Endovascular repair of abdominal aortic aneurysm (AAA) is complicated by the potential for stent graft migration over time. Factors including the type of fixation, initial proximal fixation length, and dilation and elongation of the infrarenal aortic neck may contribute to device migration. We sought to determine when device migration is a real phenomenon with actual device movement that compromises aneurysm exclusion.


Computed tomographic (CT) scans and computer reconstructions of all patients undergoing endovascular AAA repair with a passive fixation device at our institution from June 1996 to October 2004 were retrospectively reviewed. The distance from the distal renal artery to the proximal end of the stent graft at the time of initial deployment was determined for each patient. Migration was defined as a distance increase greater than 5 mm in the follow-up period; proximal fixation length, aortic neck enlargement and elongation, and neck angle were then measured. Data were further analyzed with respect to AAA growth, development of endoleak, AAA rupture, and the need for reintervention.


A total of 308 patients with endovascular AAA repairs using a passive fixation device had complete postoperative imaging data sets; 48 patients (15.6%) with stent graft migration of 5 mm or more were identified, and 25 (8.1%) of these had a migration of 10 mm or more. Seventeen (35.4%) of 48 migration patients had a total loss of the proximal seal zone (loss patients); their average migration distance was 17.7 +/- 12.0 mm, with a mean neck shortening of 13.6 +/- 14.2 mm, and the average proximal fixation length loss was 14.0 +/- 7.6 mm. Those 31 patients with an intact proximal seal zone (nonloss patients) showed an average migration of 9.4 +/- 3.7 mm, with a mean neck lengthening of 9.6 +/- 8.4 mm and an average proximal fixation length change of 0.7 +/- 8.0 mm. Univariate analysis demonstrated significant differences between the loss and nonloss patients in follow-up duration (65.9 +/- 20.4 months vs 45.9 +/- 26.4 months; P = .01), neck dilatation at the distal renal artery (4.6 +/- 4.5 mm vs 1.8 +/- 1.9 mm; P = .026), stent graft migration distance (17.7 +/- 12.0 mm vs 9.4 +/- 3.7 mm; P = .001), change in aortic neck length (-13.6 +/- 14.2 mm vs 9.6 +/- 8.4 mm; P < .0001), change in proximal fixation length (-14.0 +/- 7.6 mm vs 0.7 +/- 8.0 mm; P < .0001), change in AAA size (1.8 +/- 7.1 mm vs -3.6 +/- 9.7 mm; P = .033), and use of a stiff body stent graft (47.1% vs 19.4%; P = .043).
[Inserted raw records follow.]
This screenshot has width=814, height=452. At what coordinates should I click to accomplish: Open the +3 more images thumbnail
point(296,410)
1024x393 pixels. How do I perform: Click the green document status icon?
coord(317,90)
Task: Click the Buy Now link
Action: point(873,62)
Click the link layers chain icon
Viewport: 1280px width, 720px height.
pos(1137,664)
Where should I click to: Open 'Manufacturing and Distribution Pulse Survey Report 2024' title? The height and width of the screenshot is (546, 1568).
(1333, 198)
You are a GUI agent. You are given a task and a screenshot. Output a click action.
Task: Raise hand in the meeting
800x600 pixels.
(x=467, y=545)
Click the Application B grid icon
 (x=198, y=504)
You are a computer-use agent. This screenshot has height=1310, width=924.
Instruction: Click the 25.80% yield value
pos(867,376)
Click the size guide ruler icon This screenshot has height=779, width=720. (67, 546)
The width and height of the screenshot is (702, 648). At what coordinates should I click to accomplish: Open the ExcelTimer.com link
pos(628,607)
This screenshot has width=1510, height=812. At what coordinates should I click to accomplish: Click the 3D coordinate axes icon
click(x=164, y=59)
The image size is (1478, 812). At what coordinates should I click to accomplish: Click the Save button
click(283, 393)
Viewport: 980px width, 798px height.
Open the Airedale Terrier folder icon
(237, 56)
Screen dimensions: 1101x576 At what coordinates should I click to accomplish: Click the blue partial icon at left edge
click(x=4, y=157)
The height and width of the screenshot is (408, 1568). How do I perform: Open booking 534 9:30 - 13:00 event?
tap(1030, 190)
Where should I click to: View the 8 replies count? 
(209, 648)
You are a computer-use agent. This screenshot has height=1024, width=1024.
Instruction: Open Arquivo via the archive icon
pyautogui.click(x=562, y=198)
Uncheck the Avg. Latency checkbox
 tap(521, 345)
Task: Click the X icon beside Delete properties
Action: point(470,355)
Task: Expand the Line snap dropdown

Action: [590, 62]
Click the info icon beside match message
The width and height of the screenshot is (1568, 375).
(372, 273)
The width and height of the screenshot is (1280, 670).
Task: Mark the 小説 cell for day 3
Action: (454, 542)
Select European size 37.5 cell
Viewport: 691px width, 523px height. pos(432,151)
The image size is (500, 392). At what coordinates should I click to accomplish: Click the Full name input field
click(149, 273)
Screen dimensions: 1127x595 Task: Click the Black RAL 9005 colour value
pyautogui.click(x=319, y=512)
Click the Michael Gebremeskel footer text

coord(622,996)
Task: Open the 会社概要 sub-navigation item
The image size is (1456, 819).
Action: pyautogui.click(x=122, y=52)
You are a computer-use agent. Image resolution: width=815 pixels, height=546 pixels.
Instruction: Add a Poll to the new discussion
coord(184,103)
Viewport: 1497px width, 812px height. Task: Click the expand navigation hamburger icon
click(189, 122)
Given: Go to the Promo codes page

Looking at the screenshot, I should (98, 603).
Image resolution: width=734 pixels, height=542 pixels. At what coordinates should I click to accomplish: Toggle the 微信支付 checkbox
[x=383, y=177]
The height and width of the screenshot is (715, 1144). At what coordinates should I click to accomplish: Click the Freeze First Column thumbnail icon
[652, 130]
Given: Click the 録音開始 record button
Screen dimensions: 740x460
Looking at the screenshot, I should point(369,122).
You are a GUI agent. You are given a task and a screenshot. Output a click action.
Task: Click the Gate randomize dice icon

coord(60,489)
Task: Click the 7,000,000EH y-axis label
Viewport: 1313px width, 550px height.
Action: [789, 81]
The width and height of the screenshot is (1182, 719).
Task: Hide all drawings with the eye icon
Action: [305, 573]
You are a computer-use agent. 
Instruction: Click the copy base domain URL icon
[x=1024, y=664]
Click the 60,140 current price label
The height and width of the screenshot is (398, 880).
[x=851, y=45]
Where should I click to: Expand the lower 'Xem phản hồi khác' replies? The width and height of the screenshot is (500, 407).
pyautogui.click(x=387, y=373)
However, only change in aortic neck length was statistically significant on multivariate analysis (odds ratio, 0.75; 95% confidence interval, 0.591-0.961; P = .022). There were no differences between the loss and nonloss patients in time to migration discovery, initial AAA size, initial aortic neck diameter or length, initial device oversizing, initial neck angle, neck angle increase, type II endoleak, or AAA rupture. Eight of the 17 loss patients have been treated with proximal aortic cuffs; the remainder have refused reintervention, died of unrelated causes, or elected to have open repair.


Postoperative elongation of the infrarenal aortic neck may create the radiographic perception of migration without necessarily causing a loss of proximal stent graft fixation. Patients with a total loss of the proximal seal zone actually have infrarenal aortic neck shortening, with a degree of neck dilatation beyond initial device oversizing that may compromise proximal fixation length. Conversely, those with an intact proximal seal zone demonstrate aortic neck elongation equivalent to migration, with no loss of proximal fixation length; these patients have a benign natural history without intervention. Thus, aortic neck dilatation beyond oversizing, aortic neck shortening, and loss of proximal fixation length are more clinically relevant predictors of proximal stent graft failure than simple migration distance.